Passage
===============
Paul Krugman at The New York Times:

What happened after 9/11 — and I think even people on the right know this, whether they admit it or not — was deeply shameful. Te [sic] atrocity should have been a unifying event, but instead it became a wedge issue. Fake heroes like Bernie Kerik, Rudy Giuliani, and, yes, George W. Bush raced to cash in on the horror. And then the attack was used to justify an unrelated war the neocons wanted to fight, for all the wrong reasons.

Aside from all the baseless claims, what’s interesting to me about this is that 9/11 was the most unifying event of my lifetime. Sure, I’m only 24 years old, but for about a year after 9/11, it seemed like I could talk to anyone on the street and have two things in common: we despised the people who attacked us and were immensely grateful for our country and the people who protect it.
===============
Provided material
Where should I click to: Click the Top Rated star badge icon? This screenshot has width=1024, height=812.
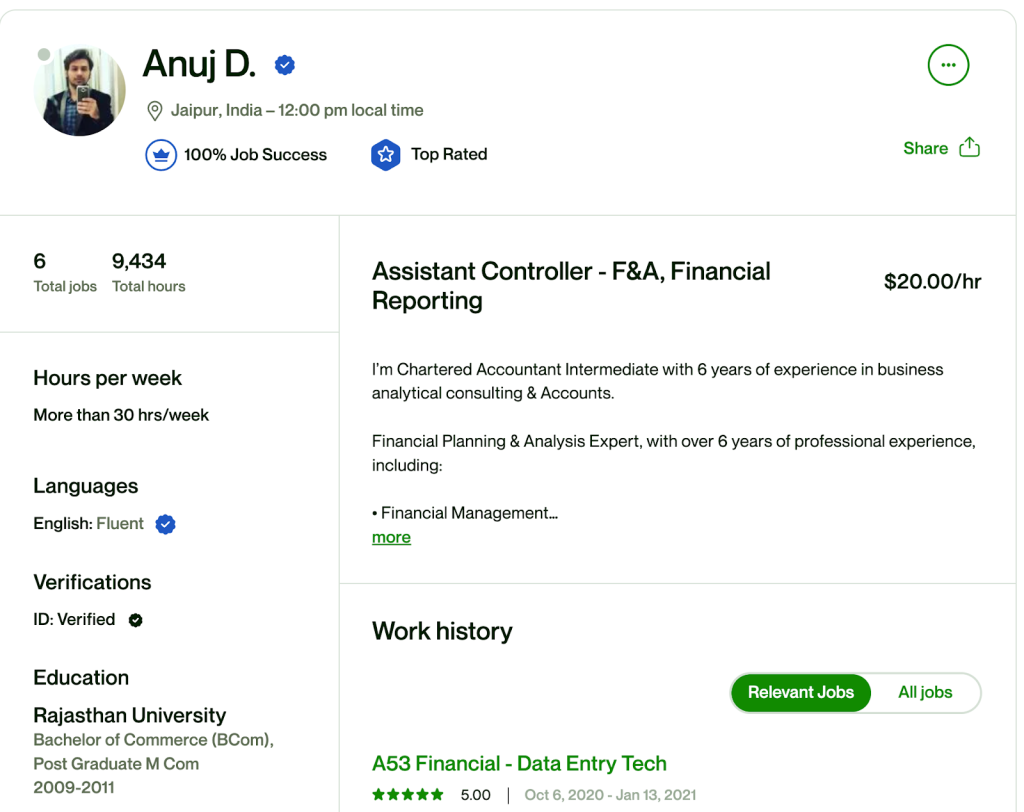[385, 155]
===============
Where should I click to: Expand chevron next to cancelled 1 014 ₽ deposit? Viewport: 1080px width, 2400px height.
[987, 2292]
===============
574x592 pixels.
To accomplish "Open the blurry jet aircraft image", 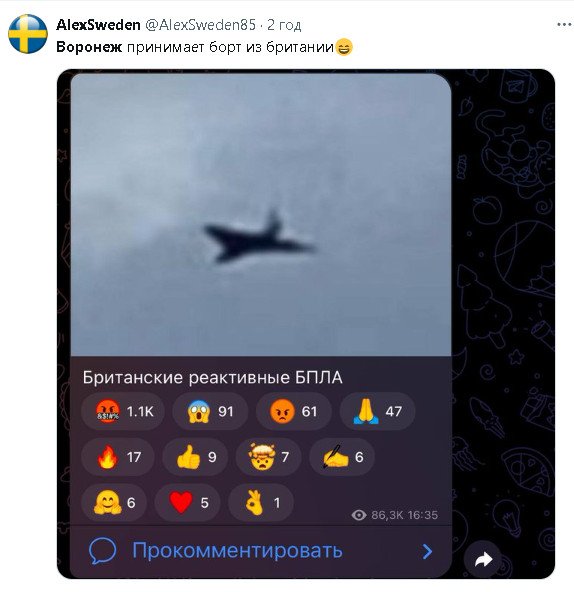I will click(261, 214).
===============
Objectives
[a] Reproduce the passage about 9/11 word for word, everything from "What happened after" down to "the wrong reasons.".
[b] Summarize the passage about 9/11 in two sentences.

Solutions
[a]
What happened after 9/11 — and I think even people on the right know this, whether they admit it or not — was deeply shameful. Te [sic] atrocity should have been a unifying event, but instead it became a wedge issue. Fake heroes like Bernie Kerik, Rudy Giuliani, and, yes, George W. Bush raced to cash in on the horror. And then the attack was used to justify an unrelated war the neocons wanted to fight, for all the wrong reasons.

[b] Paul Krugman, writing in The New York Times, calls the aftermath of 9/11 deeply shameful: the atrocity became a wedge issue rather than a unifying event, figures such as Bernie Kerik, Rudy Giuliani and George W. Bush raced to cash in, and the attack was used to justify an unrelated war. The 24-year-old writer calls these claims baseless and says 9/11 was the most unifying event of the writer's lifetime, since for about a year anyone on the street shared a contempt for the attackers and gratitude for the country and those who protect it.